Am 2021-10-31 12:44, schrieb Mark Kettenis:
Date: Sun, 31 Oct 2021 11:43:38 +0100 From: Michael Walle michael@walle.cc
Hi,
I sometimes see a corrupted initrd during kernel boot on my board (kontron_sl28). Debugging showed that in this case the spin table for the secondary CPUs overlaps with the lmb initrd allocations (initrd_high is set).
I had a look at how the fdt and initrd are relocated (if enabled). In summary, they use lmb_alloc() which will first add all available memory and then carve out reserved regions. There are calls for arch (arch_lmb_reserve()) and board (board_lmb_reserve()) callbacks. The interesting thing is that, there is also code to carve out any reserved regions which were added to the fdt earlier (boot_fdt_add_mem_rsv_regions()). The problem here is, that the DT fixups, which might add the reserved regions are called just before jumping to linux. Thus both the allocation for the fdt (if fdt_high is set) and the ramdisk (if initrd_high is set) will ignore any reserved memory regions.
Unfortunately, I don't see any good way to fix this. You'd need all the DT fixups before we can initialize the lmb. Also, I don't know if this will affect any other areas; probably I'm the only one, who reserves an area which is outside of the u-boot code and data segment.
A hackish way would be to carve out the spin_table code in board_lmb_reserve(). But meh..
The spin table is embedded in the u-boot binary itself isn't it? But the memory occupied by the u-boot should already be reserved...
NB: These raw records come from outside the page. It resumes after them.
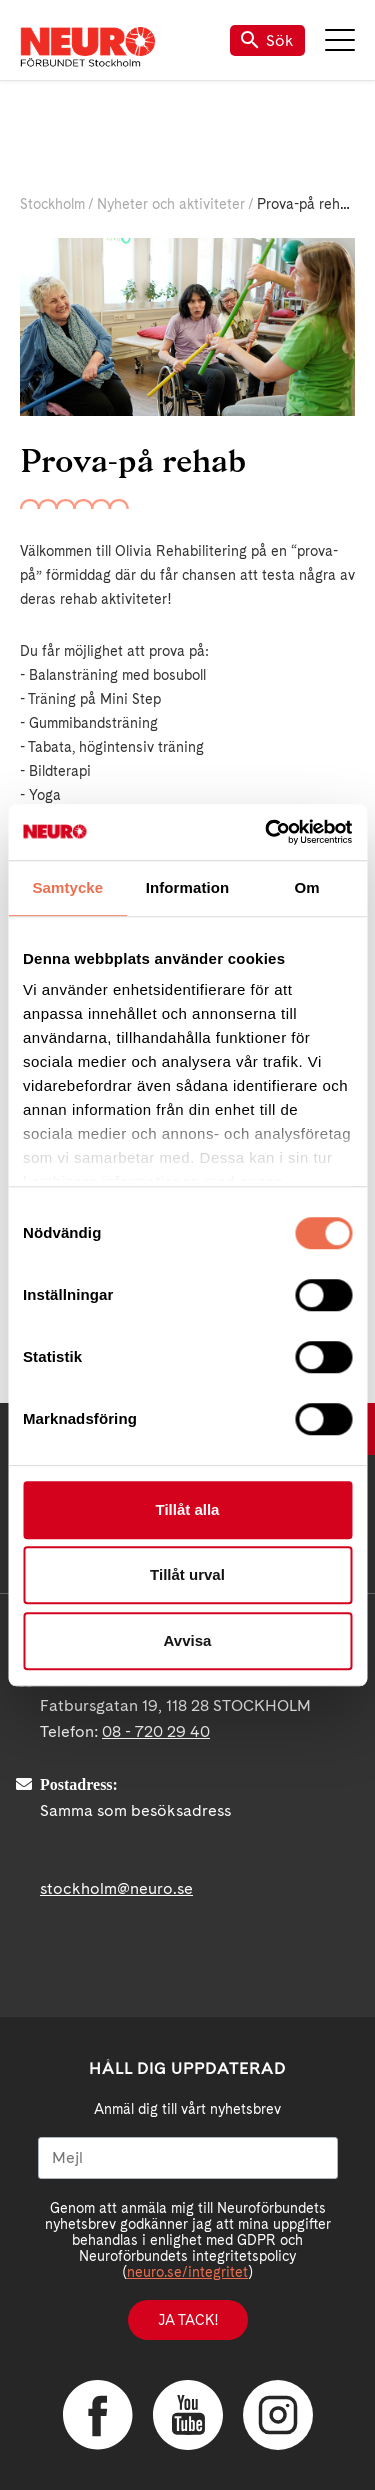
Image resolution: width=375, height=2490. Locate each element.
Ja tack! (188, 2320)
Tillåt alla (188, 1509)
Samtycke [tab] (67, 887)
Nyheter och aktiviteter (171, 204)
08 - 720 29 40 (156, 1731)
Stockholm (52, 204)
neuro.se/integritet (187, 2272)
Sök (267, 40)
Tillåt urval (187, 1574)
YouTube (188, 2415)
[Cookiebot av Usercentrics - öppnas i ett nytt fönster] (267, 832)
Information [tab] (188, 887)
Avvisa (188, 1640)
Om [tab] (307, 887)
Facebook (98, 2415)
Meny (340, 40)
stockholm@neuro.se (116, 1888)
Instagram (278, 2415)
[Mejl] (188, 2158)
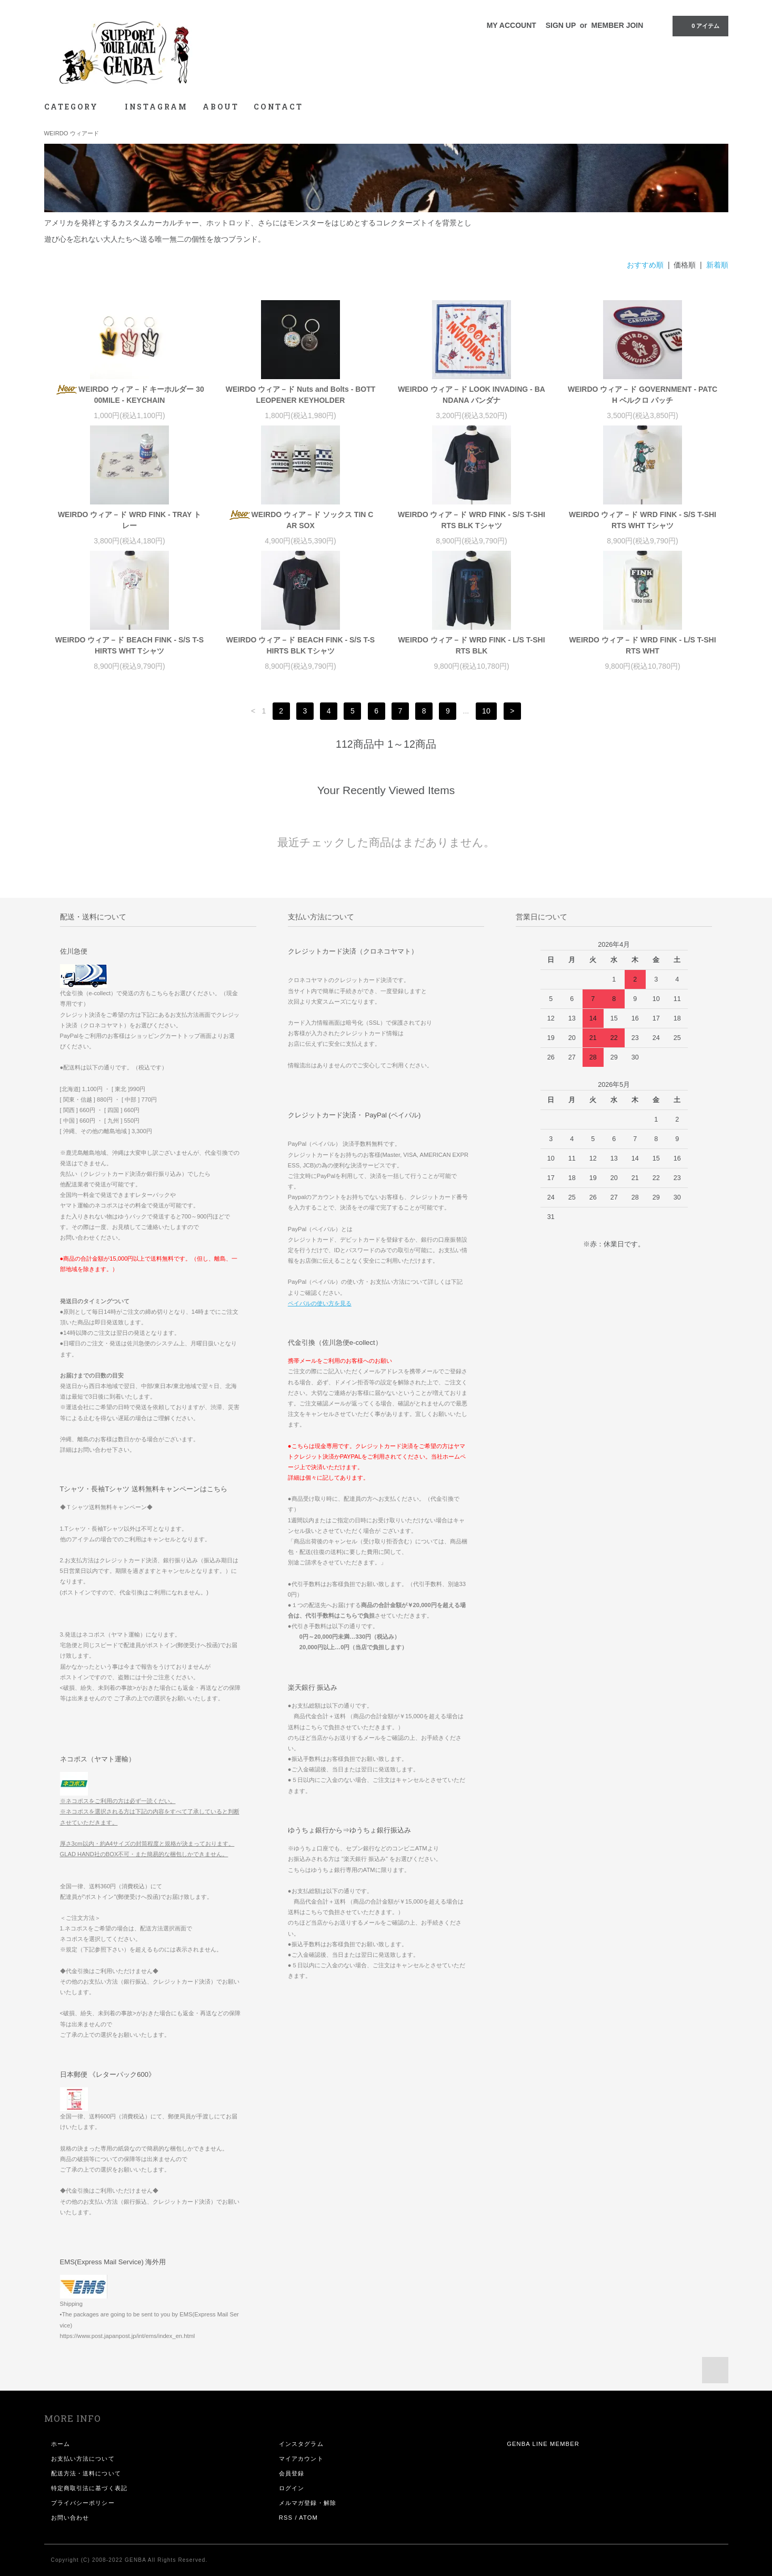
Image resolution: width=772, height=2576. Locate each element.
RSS (286, 2517)
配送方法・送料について (86, 2473)
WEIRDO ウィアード (71, 133)
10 (486, 711)
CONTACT (278, 107)
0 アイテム (699, 25)
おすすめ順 (645, 265)
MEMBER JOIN (617, 25)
Yes it is. As long as it doen't overlap with the 64k EFI code page. See below.
Unless CONFIG_EFI_LOADER is defined. Then it relocates the spin table to memory allocated using efi_allocate_pages(). But that function only looks at the EFI memory map to figure out what memory is available. So I suspect that it might hand out the same memory as lmb_alloc(). It all looks a bit broken to me...
Yes, that is actually my code ;) The kontron_sl28 is the only board which uses spin tables as far as I know. It doesn't support PSCI; at least if you don't load a bl31 TF-A. Therefore, for SMP it uses spin tables. The relocation code work arounds a problem with the reserved EFI code, see [1].
And yes, it actually is broken. But so might be every code which is using the efi_allocate_pages(), no? LMB isn't global, but is just initialized at different places. Like before a linux kernel is booted or when you load a file (?). And everytime the whole memory is added, and then different regions are carved out (see above).
Does your target end up with CONFIG_EFI_LOADER defined?
Yes ;)
-michael
[1] https://lore.kernel.org/u-boot/20200601195336.3237-1-michael@walle.cc/